Thursday, August 20, 2009

Current Events

1. THE TALKING

Will is pointing to things and trying to say them. He has a good approximation of DOOR ("doh"), BALL, ("bah"), WINDOW ("do-do"), CAR ("cah" or more likely "go-go-cah!") and HI...he also broke out the NIGHT-NIGHT yesterday at bedtime, which came out as "Nigh-niaahhh" or some bizarre vowel sound trailing off at the end, but it was accompanied by him waving as I said "Night-night, paintings!" making the meaning somewhat clearer.

(I'm under no illusions that Will is going to bee adding more and more words until he is a Shakespeare in diapers; often he conquers a skill and then drops it for weeks. Which brings me to...)

2. THE WALKING

Will took his first steps on Monday morning. One step was from walker to standing, and the next was a fully independent step...until his confidence (and knees) failed him and he sank to the floor after a ten-second pose. Although this doesn't exactly add up to walking, it is definitely a milestone that elicited a revelatory "Ohhhhhh" from me. Suddenly, the sleep disruption I had been blaming on teething for the last month or so made a bit more sense. I mean, it probably had something to do with teething as well, and certainly the whole coughing-on-drool-until-he-spits-up routine was all about the aching gums, but as the Genius Mother of the Century I apparently missed the signs of a developmental touchpoint. The completely textbook signs. Bravo, me!

3. THE GESTATING

How am I feeling? Pretty fabulous, actually. I'm not sure if the ugliness of the first trimester this time around makes the second feel like a heavenly oasis of physical functionality or if this pregnancy simply continues to be different from the last. While pregnant with Will, I basically exploded between weeks 20 and 24 and became quite abruptly uncomfortable--things mellowed again in the third trimester. With this baby, I suffered some "typical" nausea and fatigue early on and now am enjoying the "typical" second-trimester respite--I'm over the icky symptoms and not yet to the point of enormity.

Also, I'm exercising regularly and drinking a bit of coffee (caffeinated!) every day. That helps.

4. THE READING

Dave had a million airline miles left on Delta, but somehow not enough to actually HELP US FLY ANYWHERE. (Um, isn't that the point of miles?) So we ended up having to order some free magazine subscriptions just to get them to stop mailing us warning letters about how time was running out. Annoying.

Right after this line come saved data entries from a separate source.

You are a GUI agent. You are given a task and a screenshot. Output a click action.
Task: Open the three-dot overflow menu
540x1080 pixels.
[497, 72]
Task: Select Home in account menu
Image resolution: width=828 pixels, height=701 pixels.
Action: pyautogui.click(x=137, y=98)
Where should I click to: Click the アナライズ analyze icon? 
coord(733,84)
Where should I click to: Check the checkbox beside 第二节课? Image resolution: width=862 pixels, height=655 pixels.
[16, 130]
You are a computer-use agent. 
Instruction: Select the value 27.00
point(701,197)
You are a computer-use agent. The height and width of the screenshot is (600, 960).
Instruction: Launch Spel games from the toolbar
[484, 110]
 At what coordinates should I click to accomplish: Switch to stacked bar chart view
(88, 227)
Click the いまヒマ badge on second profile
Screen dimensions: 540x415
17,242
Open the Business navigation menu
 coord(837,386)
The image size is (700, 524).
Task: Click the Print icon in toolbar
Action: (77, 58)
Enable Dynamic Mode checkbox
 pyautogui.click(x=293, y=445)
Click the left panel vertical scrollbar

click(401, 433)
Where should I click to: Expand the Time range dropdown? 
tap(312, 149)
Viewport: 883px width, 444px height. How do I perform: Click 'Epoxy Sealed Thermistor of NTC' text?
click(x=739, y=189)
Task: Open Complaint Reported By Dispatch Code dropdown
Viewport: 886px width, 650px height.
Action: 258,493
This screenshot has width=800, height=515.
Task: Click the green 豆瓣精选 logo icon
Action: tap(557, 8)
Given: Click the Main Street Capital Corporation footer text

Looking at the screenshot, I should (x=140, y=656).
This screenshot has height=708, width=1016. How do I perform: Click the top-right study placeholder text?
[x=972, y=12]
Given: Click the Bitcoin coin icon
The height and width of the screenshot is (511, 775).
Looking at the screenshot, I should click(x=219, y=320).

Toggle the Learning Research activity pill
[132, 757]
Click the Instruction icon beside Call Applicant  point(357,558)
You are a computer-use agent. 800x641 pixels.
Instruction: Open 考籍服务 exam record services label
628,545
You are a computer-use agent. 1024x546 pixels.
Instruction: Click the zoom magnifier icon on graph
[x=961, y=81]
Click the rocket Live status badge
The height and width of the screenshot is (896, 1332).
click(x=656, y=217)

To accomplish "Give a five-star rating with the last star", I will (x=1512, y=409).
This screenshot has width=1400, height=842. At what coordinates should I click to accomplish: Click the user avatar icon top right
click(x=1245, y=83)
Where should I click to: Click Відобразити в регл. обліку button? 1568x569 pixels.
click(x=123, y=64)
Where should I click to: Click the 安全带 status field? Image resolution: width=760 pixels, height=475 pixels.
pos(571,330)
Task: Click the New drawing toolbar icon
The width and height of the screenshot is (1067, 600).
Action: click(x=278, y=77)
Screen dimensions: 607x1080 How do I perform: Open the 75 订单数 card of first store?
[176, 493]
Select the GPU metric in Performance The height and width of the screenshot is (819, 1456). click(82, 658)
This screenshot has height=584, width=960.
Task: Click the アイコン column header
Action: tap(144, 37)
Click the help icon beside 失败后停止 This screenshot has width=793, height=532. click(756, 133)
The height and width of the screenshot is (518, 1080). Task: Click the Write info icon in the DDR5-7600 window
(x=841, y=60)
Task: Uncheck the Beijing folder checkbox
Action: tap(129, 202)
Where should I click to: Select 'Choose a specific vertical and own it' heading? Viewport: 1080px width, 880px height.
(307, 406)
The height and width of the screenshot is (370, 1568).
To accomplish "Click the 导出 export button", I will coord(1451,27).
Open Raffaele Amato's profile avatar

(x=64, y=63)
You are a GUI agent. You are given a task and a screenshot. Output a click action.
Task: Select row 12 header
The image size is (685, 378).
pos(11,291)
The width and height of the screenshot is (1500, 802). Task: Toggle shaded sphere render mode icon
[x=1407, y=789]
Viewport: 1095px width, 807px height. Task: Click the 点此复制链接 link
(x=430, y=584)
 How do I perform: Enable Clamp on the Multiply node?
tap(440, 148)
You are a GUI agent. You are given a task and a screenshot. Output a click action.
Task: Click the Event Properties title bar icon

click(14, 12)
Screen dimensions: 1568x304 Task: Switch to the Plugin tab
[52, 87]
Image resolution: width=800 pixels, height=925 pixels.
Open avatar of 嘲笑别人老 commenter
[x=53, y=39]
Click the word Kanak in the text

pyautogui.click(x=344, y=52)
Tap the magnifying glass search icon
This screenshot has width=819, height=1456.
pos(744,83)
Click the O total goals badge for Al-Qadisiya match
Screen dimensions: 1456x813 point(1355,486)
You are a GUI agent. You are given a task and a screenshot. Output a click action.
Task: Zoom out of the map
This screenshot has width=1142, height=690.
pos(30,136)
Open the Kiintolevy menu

Anyway, that means we have a plethora of magazine options around here, but no good books. I keep seeing a recommendation here or there and then forgetting all about it, so could people please tell me what you've been reading? I want a list so long it lasts through the newborn days with Baby Boy, so please throw anything good my way. (Yes, I'm a member of Goodreads thanks to Maria, but most of YOU are not.)

5. THE DRESS

I bought a gorgeous dress at a Gap Baby outlet a while back, before Bee had her baby and when neither Aimee nor I knew what we were having. "Of the three of us, SOMEONE will have a girl," I thought as I made my purchase. Here's what happened next:

End of July: Bee had her son, Connor.
Early August: Aimee found out she was having a boy in December.
Present day: I discover that this dress, or any dress for that matter, would be an inappropriate item in which to dress our baby as well, for the obvious gender-identification-related reasons.

The dress is definitely for a NEW baby girl, so I can't give it to any little ones who already exist in my orbit.

So the moral of this story is that somebody close to me needs to conceive a girl, ASAP. Otherwise I will be, as I lamented to Dave, "that sad old lady with ten boys who hangs on to a dress hoping that one day she'll have a girl to give it to."

To which he replied: "TEN boys?" Not the point of my story, Dave. Not the point.